Latest update December 4th, 2024 2:40 AM
Feb 09, 2018 Features / Columnists, Freddie Kissoon
As a human rights activist, I keep my sanity by laughing at my country which I find to have taken the form of a permanent circus. When I want to stop my Freudian id from overrunning the ego and superego, I look at Guyana and laugh at it.
Magistrate Ann McLennan made some remarks at the opening of a new Magisterial District Court Office last week in which she promised the people of Rupununi “fair and unbiased adjudication” of cases. She went on to say that access to justice is one of the major pillars on which a society stands. When I read those words in the state media, I was laughing all the way to the kitchen to make my coffee.
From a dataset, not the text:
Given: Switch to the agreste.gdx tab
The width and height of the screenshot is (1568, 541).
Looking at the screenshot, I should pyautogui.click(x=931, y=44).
Here is a lengthy extract about that magistrate’s decision on a TIP case captioned, “Gov’t slams weak court decision in TIP case” in the Guyana Chronicle of September 8, 2016; “The Ministerial Task Force on Trafficking in People in a statement issued on Wednesday noted that both sentences were non-custodial, whereas the penalties in the legislation specify mandatory imprisonment. It was noted by the Legal Issues Sub-Committee of the Task Force that Section 3. (1) of the Combating Trafficking in Persons Act, No. 2 of 2005 states that “Whoever engages in or conspires to engage in, or attempts to engage in, or assists another person to engage in or organizes or directs other persons to engage in “trafficking in persons” shall – (i) on summary conviction (a) be sentenced to not less than three years nor more than five years imprisonment; (b) be subject to forfeiture of property under section 7; and (c) be ordered to pay full restitution to the trafficked person or persons under section 6. Therefore, the sentence in this case ought to have included a term of imprisonment in addition to the restitution ordered by the court. Additionally, Section 4 of the Combating Trafficking in Persons Act, No. 2 of 2005 states that “Any person who for the purpose of trafficking in persons, and acting or purporting to act as another person’s employer…knowingly procures, destroys, conceals, removes, confiscates, or possesses any passport, immigration document, whether actual or purported, belonging to another person commits an offence and shall on summary conviction be fined one million dollars together with imprisonment for not more than five years.” Therefore, by interpretation, a conviction for ‘unlawfully withholding of identification paper’ must include both a fine and imprisonment.”
That was in September 2016. I did my research and found out that Magistrate McLennan was not placed before the Judicial Service Commission for an explanation. If a law stipulates imprisonment upon conviction in specific cases, then surely, the presiding judge has no room for maneuvering if the law does not grant that space. I quoted from the statement of the Task Force to avoid accusation that Kissoon doesn’t know the law. In that statement, nowhere was it stated that the magistrate had the power to vary the sentence. The Task Force quoted the relevant sections of the law.
Against the background of this case, I wonder why so many people are jailed for small amounts of ganja. There have been several reports in the newspapers in which the accused pleaded guilty but the magistrate advised them to think about what they are doing, because a conviction carries a jail term.
As we are on the topic of ganja, readers should note that Antigua last week changed the law to allow possession of small amounts. Jamaica still leads the Caricom area in that possession of 46 grams is legal.
As we are on the topic of the courts, let me report on an incident outside Budget Supermarket last Saturday. I came out of my car and passed this driver who was still in her vehicle. She called me over and said she would like to show her respect for a particular column I did on the strange things that happen in the judicial system in this country.
She explained that in a case where her brother died, vital documents were missing when the trial was on and the accused was freed. And she knows there was a conspiracy. I told her I will take her to the Minister of Public Security and maybe an investigation could be launched. She said that given the job she holds, she knows the Minister and many of the senior people in power. She explained that as far as she knows, the state will appeal the decision.
She was unambiguous and pellucid that I not identify her. She said; “The Lord will intervene.” I walked away telling her I was not a believer.